Die von der Antragsgegnerin wegen Verletzung des Gebrauchsmusters verwarnte Antragstellerin hat am 7. April 2006 die vollständige Löschung des Gebrauchsmusters beantragt, weil dessen Gegenstand nicht schutzfähig sei, d. h. nicht neu sei bzw. nicht auf einem erfinderischen Schritt beruhe. In diesem Zusammenhang benennt sie im Verfahren vor der Gebrauchsmusterabteilung I des Deutschen Patentund Markenamts folgende Druckschriften:

-DE 40 23 673 A1 (Druckschrift D1), -DE 38 32 688 C2 (Druckschrift D2), -JP 2-91348 A (Druckschrift D3), -JP 4-56618 A (Druckschrift D4), -DE 42 01 971 A1 (Druckschrift D5), -JP 06-280460 A (Druckschrift D6), -JP 06-248857 A (Druckschrift D7), -DE 34 08 396 A1 (Druckschrift D8), -DE 38 40 888 C2 (Druckschrift D9), -DE 40 24 843 A1 (Druckschrift D10), -EP 0 687 794 B1 (Druckschrift D11), -DE 40 24 902 A1 (Druckschrift D12), -DE 197 21 190 A1 (Druckschrift D13), -DE 40 09 871 A1 (Druckschrift D14),

-DE 43 09 006 C2 (Druckschrift D15), sowie -DE 298 22 260 U1 (Druckschrift D16)

Die Antragsgegnerin verteidigt ihr Gebrauchsmuster gemäß Schriftsatz vom 10. Juli 2006 mit geänderten Schutzansprüchen 1 bis 31, wobei die nebengeordneten Ansprüche 1 und 16 jeweils einen Sensor betreffen und der nebengeordnete Anspruch 31 auf eine Verdunkelungsanlage mit entsprechendem Sensor gerichtet ist. Ansonsten widerspricht sie dem Löschungsantrag in allen wesentlichen Punkten.
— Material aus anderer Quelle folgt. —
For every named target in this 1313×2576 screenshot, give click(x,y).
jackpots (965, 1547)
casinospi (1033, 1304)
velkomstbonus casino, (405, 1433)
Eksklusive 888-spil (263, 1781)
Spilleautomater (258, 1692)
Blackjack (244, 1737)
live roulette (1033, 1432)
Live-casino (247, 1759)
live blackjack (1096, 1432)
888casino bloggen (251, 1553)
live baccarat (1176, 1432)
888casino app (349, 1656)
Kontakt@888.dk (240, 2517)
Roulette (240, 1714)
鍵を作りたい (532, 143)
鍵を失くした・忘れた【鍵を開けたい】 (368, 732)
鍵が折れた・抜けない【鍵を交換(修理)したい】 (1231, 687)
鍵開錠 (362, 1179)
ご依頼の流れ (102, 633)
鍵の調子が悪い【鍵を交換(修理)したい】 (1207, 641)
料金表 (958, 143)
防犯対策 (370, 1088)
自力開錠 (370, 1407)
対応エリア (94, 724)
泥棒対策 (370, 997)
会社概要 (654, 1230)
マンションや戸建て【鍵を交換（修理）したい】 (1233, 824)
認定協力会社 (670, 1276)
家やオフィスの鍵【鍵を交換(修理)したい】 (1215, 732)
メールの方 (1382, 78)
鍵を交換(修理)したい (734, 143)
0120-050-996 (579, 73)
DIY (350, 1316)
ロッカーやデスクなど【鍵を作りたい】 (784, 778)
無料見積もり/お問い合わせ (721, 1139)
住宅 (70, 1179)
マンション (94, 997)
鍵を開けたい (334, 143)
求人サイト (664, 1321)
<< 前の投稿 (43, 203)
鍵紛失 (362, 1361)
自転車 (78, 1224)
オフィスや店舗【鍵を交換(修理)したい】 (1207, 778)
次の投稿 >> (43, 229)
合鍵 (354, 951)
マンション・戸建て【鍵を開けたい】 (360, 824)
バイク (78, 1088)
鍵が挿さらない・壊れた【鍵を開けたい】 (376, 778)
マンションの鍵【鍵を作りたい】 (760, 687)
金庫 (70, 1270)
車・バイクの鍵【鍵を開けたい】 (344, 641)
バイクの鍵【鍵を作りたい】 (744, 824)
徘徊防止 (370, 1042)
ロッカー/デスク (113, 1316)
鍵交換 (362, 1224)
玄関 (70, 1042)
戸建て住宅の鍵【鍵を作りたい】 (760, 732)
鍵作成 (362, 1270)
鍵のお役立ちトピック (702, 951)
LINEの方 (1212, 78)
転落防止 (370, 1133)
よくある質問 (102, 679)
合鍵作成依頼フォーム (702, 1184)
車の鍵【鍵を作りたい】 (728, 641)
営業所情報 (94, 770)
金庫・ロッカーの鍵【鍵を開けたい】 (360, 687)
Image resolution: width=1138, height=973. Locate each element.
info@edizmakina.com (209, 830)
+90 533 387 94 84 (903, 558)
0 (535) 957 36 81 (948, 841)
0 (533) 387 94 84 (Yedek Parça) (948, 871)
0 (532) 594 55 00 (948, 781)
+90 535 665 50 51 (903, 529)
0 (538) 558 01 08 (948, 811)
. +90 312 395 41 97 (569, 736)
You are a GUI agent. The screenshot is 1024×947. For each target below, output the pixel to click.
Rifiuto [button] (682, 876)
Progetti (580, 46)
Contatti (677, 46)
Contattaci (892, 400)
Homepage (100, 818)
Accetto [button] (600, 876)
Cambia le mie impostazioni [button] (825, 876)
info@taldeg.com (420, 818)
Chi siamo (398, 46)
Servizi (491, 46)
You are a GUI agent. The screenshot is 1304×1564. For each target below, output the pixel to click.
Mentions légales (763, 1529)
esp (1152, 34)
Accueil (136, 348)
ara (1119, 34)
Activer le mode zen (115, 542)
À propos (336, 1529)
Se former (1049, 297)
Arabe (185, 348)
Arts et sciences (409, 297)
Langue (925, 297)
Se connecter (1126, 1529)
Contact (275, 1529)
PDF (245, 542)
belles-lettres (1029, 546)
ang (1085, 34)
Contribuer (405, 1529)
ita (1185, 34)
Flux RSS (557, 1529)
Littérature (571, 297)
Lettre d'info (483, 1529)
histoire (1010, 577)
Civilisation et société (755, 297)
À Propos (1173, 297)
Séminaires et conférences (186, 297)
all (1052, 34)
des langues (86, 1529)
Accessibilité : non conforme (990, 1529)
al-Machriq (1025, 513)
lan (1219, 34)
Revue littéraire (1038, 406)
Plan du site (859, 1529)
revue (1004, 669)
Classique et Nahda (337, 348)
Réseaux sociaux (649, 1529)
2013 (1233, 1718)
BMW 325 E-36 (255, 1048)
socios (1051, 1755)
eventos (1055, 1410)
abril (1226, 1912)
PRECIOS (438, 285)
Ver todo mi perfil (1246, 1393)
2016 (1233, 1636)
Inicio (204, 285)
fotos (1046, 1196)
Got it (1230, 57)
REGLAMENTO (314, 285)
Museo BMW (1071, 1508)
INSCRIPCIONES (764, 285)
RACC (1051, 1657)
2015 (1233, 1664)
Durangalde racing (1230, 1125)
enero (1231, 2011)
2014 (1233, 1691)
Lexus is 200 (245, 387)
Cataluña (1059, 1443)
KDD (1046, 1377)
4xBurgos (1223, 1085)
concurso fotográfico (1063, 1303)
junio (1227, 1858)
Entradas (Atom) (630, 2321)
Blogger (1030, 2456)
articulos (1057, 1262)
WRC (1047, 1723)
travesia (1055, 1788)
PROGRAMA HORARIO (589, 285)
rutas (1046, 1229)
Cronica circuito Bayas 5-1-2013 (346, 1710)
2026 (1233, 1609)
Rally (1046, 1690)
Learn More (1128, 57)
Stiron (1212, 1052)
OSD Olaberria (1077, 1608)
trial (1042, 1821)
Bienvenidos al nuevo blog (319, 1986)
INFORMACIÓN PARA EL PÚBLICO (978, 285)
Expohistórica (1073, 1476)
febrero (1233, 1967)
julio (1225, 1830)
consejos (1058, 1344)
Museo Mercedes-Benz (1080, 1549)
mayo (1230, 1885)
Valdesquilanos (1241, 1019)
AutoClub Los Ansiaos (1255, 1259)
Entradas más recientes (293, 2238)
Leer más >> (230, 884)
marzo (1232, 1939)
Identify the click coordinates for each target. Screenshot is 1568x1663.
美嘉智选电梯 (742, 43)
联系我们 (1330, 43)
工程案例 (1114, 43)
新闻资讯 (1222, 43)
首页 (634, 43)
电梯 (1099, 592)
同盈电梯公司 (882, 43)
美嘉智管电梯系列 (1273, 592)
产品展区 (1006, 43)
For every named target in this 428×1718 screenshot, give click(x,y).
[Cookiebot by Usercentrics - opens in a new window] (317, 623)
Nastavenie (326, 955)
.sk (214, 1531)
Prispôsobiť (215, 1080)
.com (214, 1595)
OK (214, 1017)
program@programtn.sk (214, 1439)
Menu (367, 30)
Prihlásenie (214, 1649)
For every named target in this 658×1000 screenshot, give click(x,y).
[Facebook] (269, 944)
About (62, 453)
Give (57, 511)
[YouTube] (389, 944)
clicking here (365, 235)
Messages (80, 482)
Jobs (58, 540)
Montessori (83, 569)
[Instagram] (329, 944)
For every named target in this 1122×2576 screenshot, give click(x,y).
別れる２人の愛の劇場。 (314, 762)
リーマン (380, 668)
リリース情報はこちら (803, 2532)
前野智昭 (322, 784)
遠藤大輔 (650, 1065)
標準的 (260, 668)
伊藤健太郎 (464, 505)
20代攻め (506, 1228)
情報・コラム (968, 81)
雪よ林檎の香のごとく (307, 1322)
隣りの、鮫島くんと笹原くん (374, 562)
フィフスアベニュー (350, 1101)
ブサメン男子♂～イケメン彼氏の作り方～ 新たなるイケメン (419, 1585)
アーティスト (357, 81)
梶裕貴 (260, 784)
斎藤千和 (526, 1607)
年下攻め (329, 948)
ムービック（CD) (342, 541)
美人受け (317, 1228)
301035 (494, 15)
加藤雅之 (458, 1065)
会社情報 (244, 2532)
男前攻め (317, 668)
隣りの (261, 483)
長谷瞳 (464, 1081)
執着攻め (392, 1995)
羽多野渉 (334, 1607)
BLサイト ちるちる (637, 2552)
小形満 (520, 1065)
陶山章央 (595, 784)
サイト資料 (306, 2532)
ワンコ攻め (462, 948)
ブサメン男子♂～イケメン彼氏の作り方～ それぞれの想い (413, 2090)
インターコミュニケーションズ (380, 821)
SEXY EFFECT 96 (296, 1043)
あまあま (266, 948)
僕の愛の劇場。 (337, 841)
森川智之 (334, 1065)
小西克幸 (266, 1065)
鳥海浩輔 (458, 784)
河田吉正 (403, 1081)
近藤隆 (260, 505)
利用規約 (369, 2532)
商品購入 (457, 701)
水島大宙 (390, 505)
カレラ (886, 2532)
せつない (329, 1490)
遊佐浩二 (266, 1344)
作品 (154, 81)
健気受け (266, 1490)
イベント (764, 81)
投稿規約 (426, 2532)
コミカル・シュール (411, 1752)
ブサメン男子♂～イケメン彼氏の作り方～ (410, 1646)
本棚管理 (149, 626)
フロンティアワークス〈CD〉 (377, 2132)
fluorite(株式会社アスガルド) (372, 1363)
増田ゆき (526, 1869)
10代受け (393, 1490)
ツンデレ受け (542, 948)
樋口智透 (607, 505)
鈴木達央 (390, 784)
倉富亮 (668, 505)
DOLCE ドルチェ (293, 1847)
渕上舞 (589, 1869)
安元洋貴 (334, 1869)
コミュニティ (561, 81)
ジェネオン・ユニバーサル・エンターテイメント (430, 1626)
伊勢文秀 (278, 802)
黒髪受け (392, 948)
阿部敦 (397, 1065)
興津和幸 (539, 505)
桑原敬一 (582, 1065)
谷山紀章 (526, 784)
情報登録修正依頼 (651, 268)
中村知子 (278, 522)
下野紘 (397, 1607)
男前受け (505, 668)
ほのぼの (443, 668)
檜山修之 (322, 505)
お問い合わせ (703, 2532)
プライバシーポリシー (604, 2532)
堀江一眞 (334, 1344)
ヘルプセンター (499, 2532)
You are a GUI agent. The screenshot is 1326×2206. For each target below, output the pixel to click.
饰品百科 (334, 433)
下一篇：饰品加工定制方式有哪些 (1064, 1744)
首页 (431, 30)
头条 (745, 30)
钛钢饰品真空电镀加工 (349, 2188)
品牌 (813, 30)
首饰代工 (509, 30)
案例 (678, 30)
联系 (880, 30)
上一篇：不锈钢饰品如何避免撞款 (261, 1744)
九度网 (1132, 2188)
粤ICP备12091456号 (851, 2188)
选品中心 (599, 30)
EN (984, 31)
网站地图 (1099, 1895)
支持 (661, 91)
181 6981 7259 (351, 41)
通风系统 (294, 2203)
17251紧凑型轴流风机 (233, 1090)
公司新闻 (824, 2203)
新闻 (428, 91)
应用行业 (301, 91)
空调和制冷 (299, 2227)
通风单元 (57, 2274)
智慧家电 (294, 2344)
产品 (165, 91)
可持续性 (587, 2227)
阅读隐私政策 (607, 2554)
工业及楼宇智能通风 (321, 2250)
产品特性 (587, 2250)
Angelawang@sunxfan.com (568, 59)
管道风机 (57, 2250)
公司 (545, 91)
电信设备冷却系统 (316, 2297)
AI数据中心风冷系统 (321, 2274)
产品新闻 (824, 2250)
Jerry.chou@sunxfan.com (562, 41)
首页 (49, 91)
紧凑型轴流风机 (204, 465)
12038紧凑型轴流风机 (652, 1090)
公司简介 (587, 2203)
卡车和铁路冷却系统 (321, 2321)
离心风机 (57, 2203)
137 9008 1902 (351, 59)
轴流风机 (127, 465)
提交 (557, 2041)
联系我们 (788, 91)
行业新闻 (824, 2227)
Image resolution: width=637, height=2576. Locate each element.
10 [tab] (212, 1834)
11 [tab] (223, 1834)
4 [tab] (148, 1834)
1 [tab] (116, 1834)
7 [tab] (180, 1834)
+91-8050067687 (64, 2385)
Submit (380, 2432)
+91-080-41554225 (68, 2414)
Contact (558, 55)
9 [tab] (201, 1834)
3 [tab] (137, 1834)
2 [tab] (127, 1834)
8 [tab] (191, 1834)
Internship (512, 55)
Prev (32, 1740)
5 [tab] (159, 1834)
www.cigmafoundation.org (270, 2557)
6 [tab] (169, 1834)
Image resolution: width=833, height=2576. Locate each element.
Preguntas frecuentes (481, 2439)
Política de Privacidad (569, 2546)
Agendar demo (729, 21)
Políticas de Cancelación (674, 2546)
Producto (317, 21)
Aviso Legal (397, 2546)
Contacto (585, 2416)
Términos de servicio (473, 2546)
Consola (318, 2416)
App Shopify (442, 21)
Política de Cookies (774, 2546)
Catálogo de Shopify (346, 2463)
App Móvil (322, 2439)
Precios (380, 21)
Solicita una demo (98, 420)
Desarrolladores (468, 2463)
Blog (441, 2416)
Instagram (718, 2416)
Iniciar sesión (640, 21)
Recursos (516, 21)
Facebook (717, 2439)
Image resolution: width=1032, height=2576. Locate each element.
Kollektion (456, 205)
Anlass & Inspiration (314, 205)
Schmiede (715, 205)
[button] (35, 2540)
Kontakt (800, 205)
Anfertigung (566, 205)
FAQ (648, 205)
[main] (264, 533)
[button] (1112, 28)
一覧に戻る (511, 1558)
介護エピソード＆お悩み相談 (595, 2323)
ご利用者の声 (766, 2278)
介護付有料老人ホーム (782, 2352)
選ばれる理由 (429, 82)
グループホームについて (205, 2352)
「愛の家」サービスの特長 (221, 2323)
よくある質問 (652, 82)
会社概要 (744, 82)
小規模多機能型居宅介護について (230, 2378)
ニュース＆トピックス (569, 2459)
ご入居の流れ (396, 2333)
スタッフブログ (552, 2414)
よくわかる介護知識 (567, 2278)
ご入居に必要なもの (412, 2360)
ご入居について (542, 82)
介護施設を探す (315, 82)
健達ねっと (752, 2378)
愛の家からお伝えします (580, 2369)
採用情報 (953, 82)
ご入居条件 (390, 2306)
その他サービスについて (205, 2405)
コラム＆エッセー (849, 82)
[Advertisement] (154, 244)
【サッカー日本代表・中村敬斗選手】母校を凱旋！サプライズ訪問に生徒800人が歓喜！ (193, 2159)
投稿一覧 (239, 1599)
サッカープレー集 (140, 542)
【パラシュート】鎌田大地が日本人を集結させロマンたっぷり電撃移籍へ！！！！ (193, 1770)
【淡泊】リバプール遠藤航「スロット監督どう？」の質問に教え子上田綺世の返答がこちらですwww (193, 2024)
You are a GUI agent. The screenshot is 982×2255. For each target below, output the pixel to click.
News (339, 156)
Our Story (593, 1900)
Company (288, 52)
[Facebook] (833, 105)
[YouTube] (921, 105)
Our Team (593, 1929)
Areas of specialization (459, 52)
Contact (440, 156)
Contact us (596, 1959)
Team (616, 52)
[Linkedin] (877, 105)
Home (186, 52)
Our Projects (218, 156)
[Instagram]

Die Gebrauchsmusterabteilung I hat das angegriffene Gebrauchsmuster durch Beschluss vom 15. Juli 2008 teilgelöscht, soweit es über die Fassung gemäß Schriftsatz der Antragsgegnerin vom 10. Juli 2006 hinausgeht und den Löschungsantrag im Übrigen zurückgewiesen. Zur Begründung ist in dem Beschluss ausgeführt, dass das Streitgebrauchsmuster zu löschen war, soweit die Antragsgegnerin von seiner Verteidigung abgesehen hat (§ 17 Abs. 1 Satz 2 GebrMG); im Übrigen sei der zulässige Löschungsantrag unbegründet, da der Gegenstand des Streitgebrauchsmusters im Umfang der Verteidigung schutzfähig sei (§ 15 Abs. 1 Nr. 1 GebrMG). Er sei neu und ergebe sich nicht in naheliegender Weise aus dem Stand der Technik, beruhe also auch auf einem erfinderischen Schritt.

Gegen diesen der Antragstellerin am 4. August 2008 zugegangenen Beschluss richtet sich die mit Schriftsatz vom 20. August 2008 (eingegangen beim Deutschen Patentund Markenamt am 22. August 2008) fristgerecht eingelegte Beschwerde der Antragstellerin. Sie vertritt in ihrer schriftlichen Begründung die Auffassung, dass unter Berücksichtigung des im Verfahrens befindlichen Standes der Technik die durch den Teillöschungsbeschluss eingeschränkte Fassung des Gebrauchsmusters ebenfalls nicht rechtsbeständig sei. So sei der Gegenstand des Anspruchs 1 unter Berücksichtigung der technischen Lehre der Druckschrift D1 nicht neu, hilfsweise würde er dem Fachmann auch durch eine Kombination der technischen Lehren der Druckschriften D1 und D13 nahegelegt. Auch die Lehren der Druckschrift D3 bzw. D4 alleine bzw. eine Kombination der Druckschriften D3 und D2 stünden dem Gegenstand des Anspruchs 1 schutzhindernd entgegen. Gleiches gelte sinngemäß für die Verdunkelungsvorrichtung nach Anspruch 31. Auch der Sensor des nebengeordneten Anspruchs 16 sei -beispielsweise unter Berücksichtigung der technischen Lehre der Druckschrift D8 -nicht schutzfähig Die Antraggegnerin verteidigt das -mittlerweile abgelaufene -Streitgebrauchsmuster mit geänderten Schutzansprüchen 1 bis 31 nach Hauptantragbzw. Hilfsantrag 1, jeweils eingereicht mit Schriftsatz vom 19. Februar 2010, sowie mit den Schutzansprüchen 1 bis 26 nach Hilfsantrag 2, eingereicht in der mündlichen Verhandlung und führt aus, dass diese unter Berücksichtigung des im Verfahrens befindlichen Standes der Technik schutzfähig seien.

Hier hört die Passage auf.